_THE PROBLEM_:
Set down the data below once more, precisely as it reads.

_DATASET EXTRACT_:
>>>
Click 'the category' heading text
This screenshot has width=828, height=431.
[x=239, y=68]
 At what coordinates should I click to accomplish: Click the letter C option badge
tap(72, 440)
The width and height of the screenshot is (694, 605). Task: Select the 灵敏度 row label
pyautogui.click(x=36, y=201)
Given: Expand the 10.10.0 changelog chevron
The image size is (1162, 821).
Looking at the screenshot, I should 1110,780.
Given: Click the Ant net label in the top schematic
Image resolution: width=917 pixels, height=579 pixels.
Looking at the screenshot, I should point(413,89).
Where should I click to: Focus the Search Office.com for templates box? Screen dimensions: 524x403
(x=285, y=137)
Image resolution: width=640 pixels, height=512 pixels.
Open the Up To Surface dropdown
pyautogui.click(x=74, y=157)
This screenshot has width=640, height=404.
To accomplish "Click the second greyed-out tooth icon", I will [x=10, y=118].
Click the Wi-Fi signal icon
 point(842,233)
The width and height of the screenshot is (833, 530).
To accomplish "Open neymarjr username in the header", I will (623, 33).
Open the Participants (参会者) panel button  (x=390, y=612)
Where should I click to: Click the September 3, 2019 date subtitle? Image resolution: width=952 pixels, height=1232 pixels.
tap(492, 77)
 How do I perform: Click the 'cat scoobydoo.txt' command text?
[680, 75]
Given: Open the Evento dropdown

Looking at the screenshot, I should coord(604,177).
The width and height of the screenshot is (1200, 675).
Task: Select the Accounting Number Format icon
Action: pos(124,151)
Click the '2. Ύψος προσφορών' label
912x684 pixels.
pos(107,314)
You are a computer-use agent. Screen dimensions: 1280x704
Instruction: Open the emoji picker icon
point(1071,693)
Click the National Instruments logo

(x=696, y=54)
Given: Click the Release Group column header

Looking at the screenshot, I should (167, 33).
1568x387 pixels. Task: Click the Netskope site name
<<<
_ANSWER SECTION_:
Click 'the category' heading text
This screenshot has width=828, height=431.
[x=239, y=68]
 At what coordinates should I click to accomplish: Click the letter C option badge
tap(72, 440)
The width and height of the screenshot is (694, 605). Task: Select the 灵敏度 row label
pyautogui.click(x=36, y=201)
Given: Expand the 10.10.0 changelog chevron
The image size is (1162, 821).
Looking at the screenshot, I should 1110,780.
Given: Click the Ant net label in the top schematic
Image resolution: width=917 pixels, height=579 pixels.
Looking at the screenshot, I should point(413,89).
Where should I click to: Focus the Search Office.com for templates box? Screen dimensions: 524x403
(x=285, y=137)
Image resolution: width=640 pixels, height=512 pixels.
Open the Up To Surface dropdown
pyautogui.click(x=74, y=157)
This screenshot has width=640, height=404.
To accomplish "Click the second greyed-out tooth icon", I will [x=10, y=118].
Click the Wi-Fi signal icon
 point(842,233)
The width and height of the screenshot is (833, 530).
To accomplish "Open neymarjr username in the header", I will (623, 33).
Open the Participants (参会者) panel button  (x=390, y=612)
Where should I click to: Click the September 3, 2019 date subtitle? Image resolution: width=952 pixels, height=1232 pixels.
tap(492, 77)
 How do I perform: Click the 'cat scoobydoo.txt' command text?
[680, 75]
Given: Open the Evento dropdown

Looking at the screenshot, I should coord(604,177).
The width and height of the screenshot is (1200, 675).
Task: Select the Accounting Number Format icon
Action: pos(124,151)
Click the '2. Ύψος προσφορών' label
912x684 pixels.
pos(107,314)
You are a computer-use agent. Screen dimensions: 1280x704
Instruction: Open the emoji picker icon
point(1071,693)
Click the National Instruments logo

(x=696, y=54)
Given: Click the Release Group column header

Looking at the screenshot, I should (167, 33).
1568x387 pixels. Task: Click the Netskope site name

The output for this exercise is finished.